Hey Steve - I am trying to replicate your setup, purchased a Fibaro door sensor and the suggested relay. Unfortunately, I am not having much success getting the sensor to recognize the doorbell push. Do you happen to have a full wiring diagram that shows the connections to the doorbell, the chime, the transformer and relay? I put a voltmeter on the orange and yellow - not pushed it is at zero, as expected. pushed it stays at zero, which I would expect a voltage, hence triggering the sensor. This is why I believe I have something wrong in my wiring.

Thanks,

Sean

Sean,
You should not getvoltage across orange and yellow at any time. The orange and yellow should go to the relay normally open contacts so a continuity meter will be better for testing. The coil of the relay is wired across the coil of the solenoid of the bell.

Thanks for the reply - I was able to get it working after I sent the message. Appreciate your response.

Thanks Steve78163 for posting. Just sent up my front doorbell with the same relay per your instructions and it worked perfectly. Took five minutes.

Hi, Thanks for the stories. I had been planning to simply trigger something in z-wave from an existing doorbell, as you have here. After pondering the options I took to using a cheap video door entry (in place of the bellpush), and using the ‘voltfree’ contact pair from the video door entry to activate a window sensor (by soldering wires in parallel with the reed switch contacts (normally open) inside the z-wave window sensor.

I did have to supply 12v power to the video bell but I did that using the existing wire for the previous wired bell.

Now I have internet accessible video door entry with two way voice, with the doorbell used to trigger z-wave
Why?
Well … the app that runs on my smartphone for the video door entry would otherwise have to run in the background, soaking up battery on the device. So instead the z-wave triggers a scene which has an associated notification, the notification goes via VeraAlerts (great plugin, thanks guys).

My mobile phone has the VeraAlerts set as a source of push notifications, but not Vera itself (too many, not flexible config). So… finally, VeraAlerts allows selection of five sounds (as well as many other nice features) and I have recorded and use the sound file of the actual doorbell…

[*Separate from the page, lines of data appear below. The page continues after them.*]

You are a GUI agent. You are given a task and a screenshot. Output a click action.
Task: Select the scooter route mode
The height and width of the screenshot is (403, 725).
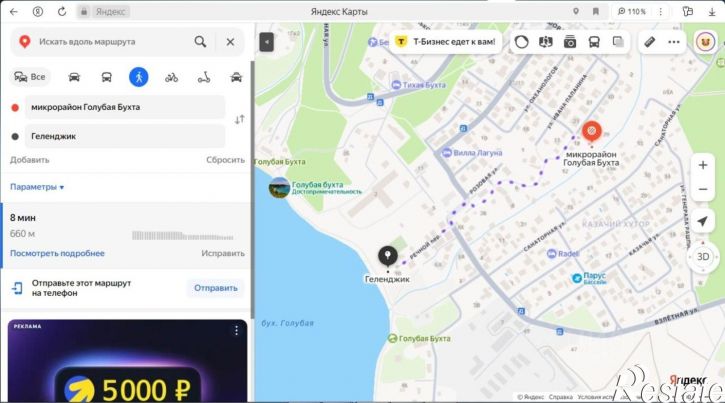[204, 77]
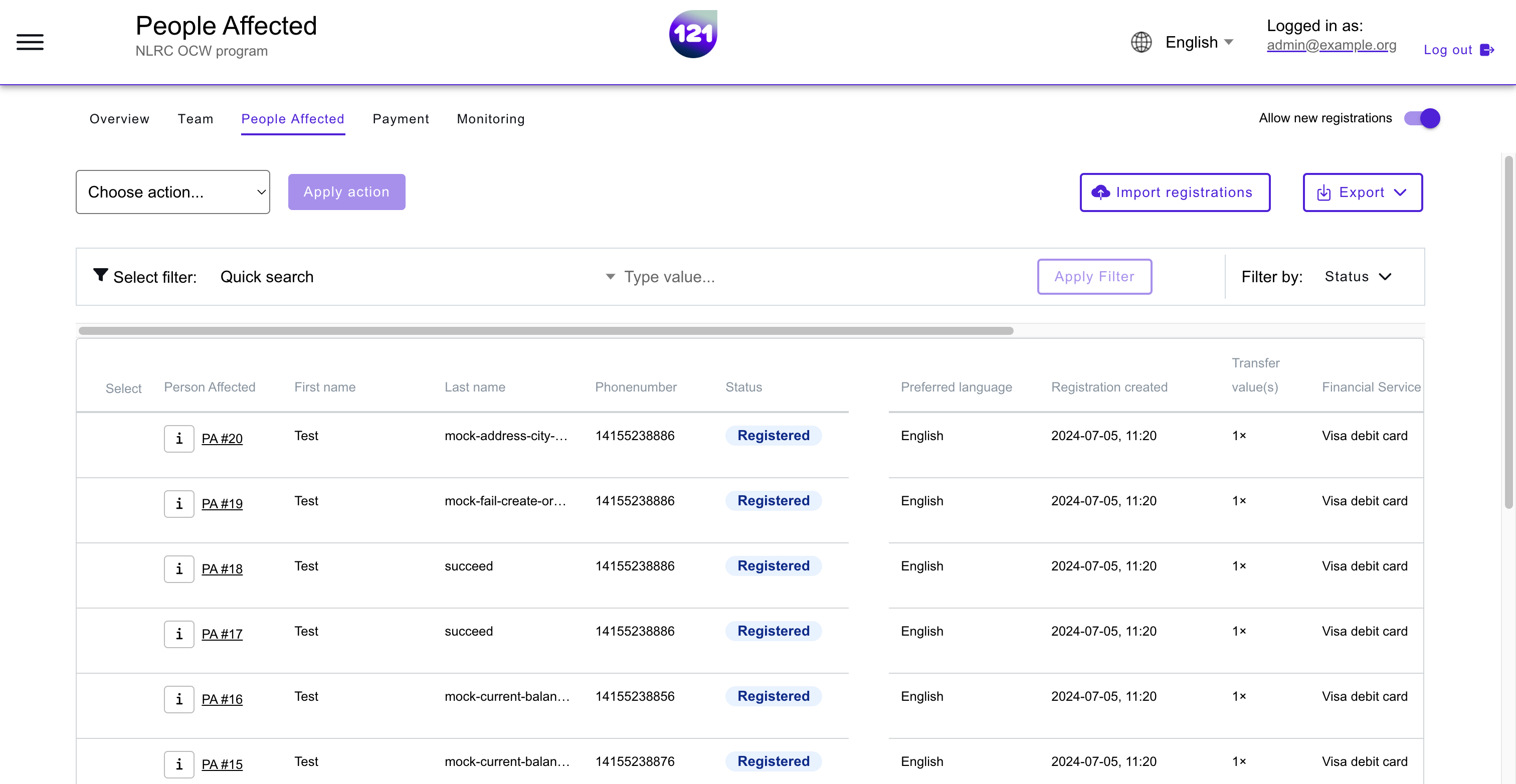Viewport: 1516px width, 784px height.
Task: Toggle Allow new registrations switch
Action: pyautogui.click(x=1421, y=118)
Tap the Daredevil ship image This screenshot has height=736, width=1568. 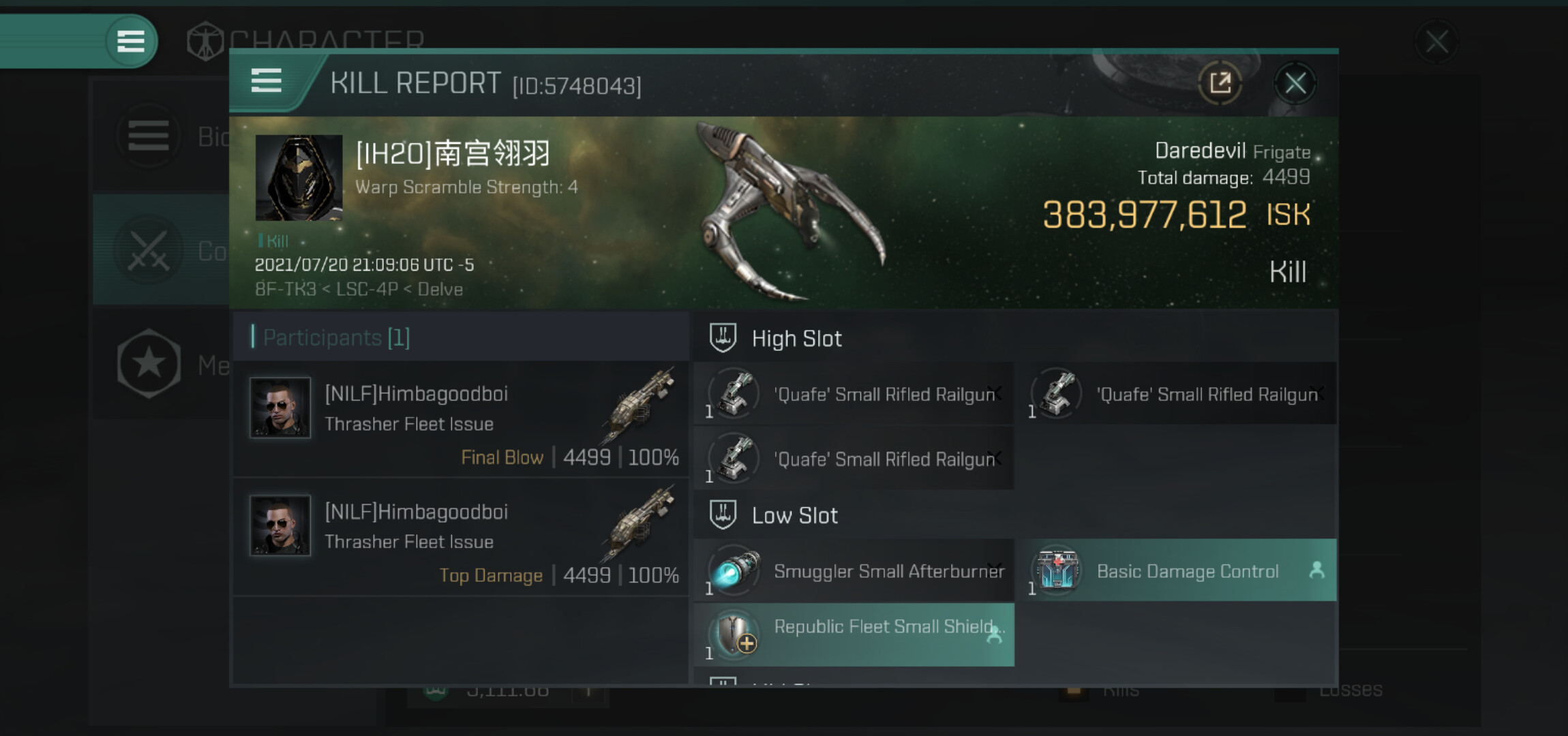tap(791, 211)
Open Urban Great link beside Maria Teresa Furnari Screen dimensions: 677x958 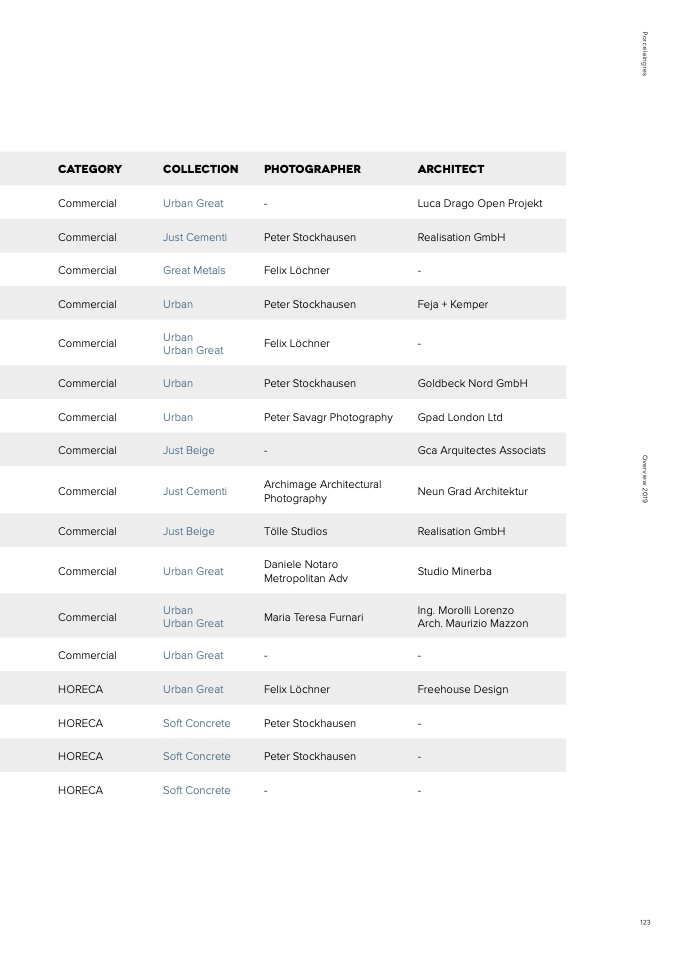pyautogui.click(x=193, y=623)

so now my … phone notifies me of the doorbell being rung using the doorbell sound from my phone (to me anywhere in the world), I can then open the app for the video and audio link and remote call to my caller.

The key to this setup is
A door entry system with voltfree contact to relay the doorbell activation.
Use of VeraAlerts plugin to filter and transform the notifications into exactly what I felt was appropriate

Ding Dong!

Photo shows exterior installation onto a purpose built wood plinth and the messy half finished interior with WiFi arial Z-wave modified sensor plus LAN connection.